Escola de Belas-Artes da UFMG censura exposição com fotos de nus artísticos

‘Corparte: corpo e arte, parte e cor’ é trabalho de conclusão de curso da aluna Sylvia Triginelli, que retrata corpos nus de mulheres negras e gordas

A escola de Belas-Artes da Universidade Federal de Minas Gerais (UFMG) censura a exposição de pintura e fotografia ‘Corparte: corpo e arte, parte e cor’, trabalho de conclusão de curso da aluna Sylvia Triginelli, que retrata corpos nus de mulheres negras e gordas [1]. Triginelli diz que o professor de fotografia, que também é vice-diretor da instituição, achou o projeto ótimo e afirmou que poderia ser exposto [2]. Logo após a montagem, o superintendente da escola de Belas-Artes questiona a aluna: ‘Você tem permissão?’ De quem? As fotos são de nudez explícita!
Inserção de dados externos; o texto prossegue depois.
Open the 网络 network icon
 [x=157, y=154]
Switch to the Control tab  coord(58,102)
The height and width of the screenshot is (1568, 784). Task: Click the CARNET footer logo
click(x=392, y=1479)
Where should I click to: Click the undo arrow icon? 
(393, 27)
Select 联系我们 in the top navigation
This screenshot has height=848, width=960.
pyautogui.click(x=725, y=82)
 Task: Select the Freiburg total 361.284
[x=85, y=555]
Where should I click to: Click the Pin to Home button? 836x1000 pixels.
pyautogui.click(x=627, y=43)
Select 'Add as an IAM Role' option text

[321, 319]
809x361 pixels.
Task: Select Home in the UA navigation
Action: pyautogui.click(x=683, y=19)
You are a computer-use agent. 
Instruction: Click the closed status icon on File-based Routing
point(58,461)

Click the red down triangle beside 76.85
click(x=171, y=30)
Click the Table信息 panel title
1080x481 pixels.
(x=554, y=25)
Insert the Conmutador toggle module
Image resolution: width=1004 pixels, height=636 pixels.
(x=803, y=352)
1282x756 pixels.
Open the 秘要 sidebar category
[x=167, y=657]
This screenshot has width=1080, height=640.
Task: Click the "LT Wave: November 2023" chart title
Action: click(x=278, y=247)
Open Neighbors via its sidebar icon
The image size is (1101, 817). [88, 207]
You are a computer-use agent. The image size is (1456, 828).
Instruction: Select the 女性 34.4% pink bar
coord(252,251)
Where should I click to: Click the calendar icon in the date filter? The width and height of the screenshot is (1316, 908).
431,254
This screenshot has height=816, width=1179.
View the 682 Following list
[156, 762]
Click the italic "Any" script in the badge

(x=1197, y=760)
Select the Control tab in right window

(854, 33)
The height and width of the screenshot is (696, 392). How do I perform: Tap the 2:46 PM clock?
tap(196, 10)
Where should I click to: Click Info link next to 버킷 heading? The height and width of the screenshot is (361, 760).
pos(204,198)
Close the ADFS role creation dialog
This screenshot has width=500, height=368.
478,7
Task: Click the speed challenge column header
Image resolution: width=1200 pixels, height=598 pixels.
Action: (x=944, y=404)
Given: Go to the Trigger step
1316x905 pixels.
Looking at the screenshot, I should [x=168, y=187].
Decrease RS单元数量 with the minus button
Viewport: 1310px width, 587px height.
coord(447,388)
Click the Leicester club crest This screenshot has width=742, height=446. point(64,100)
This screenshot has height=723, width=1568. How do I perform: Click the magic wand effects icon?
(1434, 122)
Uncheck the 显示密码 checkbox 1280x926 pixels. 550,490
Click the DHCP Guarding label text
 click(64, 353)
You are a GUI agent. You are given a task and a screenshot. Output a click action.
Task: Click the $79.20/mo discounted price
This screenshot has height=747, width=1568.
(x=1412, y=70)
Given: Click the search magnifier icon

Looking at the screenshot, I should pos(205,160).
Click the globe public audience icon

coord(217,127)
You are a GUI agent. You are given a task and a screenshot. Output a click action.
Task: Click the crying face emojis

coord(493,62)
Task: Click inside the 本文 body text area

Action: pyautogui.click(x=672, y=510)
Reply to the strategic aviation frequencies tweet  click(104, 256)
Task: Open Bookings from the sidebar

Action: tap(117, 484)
Não podem ficar aqui’ [3]. Conforme relatos, o superintendente afirmou que a censura das imagens se deve ao fato de que o local em que estão expostas é um corredor de passagem de menores, em referência aos alunos da Cruz Vermelha que por lá transitam [4]. Em nota, o diretor da escola de Belas-Artes afirma que a decisão de ‘suspender temporariamente a montagem da exposição’ se deu porque a mostra não contém classificação indicativa, exigida pelo Estatuto da Criança e do Adolescente (ECA) [5]. Triginelli diz que a Escola nunca mencionou a necessidade de indicar faixa etária em exposições [6]. A decisão indigna alunos e professores, que realizam protesto silencioso [7]. Professor do Departamento de Artes Visuais da UFMG publica carta aberta criticando a atitude da universidade e cita guia de classificação indicativa produzido pela Secretaria Nacional de Justiça que permite classificação ‘livre’ para obras que contenham ‘nudez de qualquer natureza, desde que exposta sem apelo sexual’ [8]. A OAB-MG emite nota de repúdio ao ato de censura da instituição [9]. Triginelli afirma que a decisão decorre de uma ‘onda conservadora que está revivendo velhos preconceitos’ e que corpos fora do padrão ainda incomodam [10]. Após as manifestações de alunos e professores, a exposição é liberada [11]. Vale lembrar que no ano anterior, exposição foi alvo de investigação por supostamente violar o ECA [12]. Em 2019 e 2020, casos semelhantes de censura por nudez ocorrem no estado do Rio de Janeiro [13], no Distrito Federal [14] e na cidade de Balneário Camboriú [15].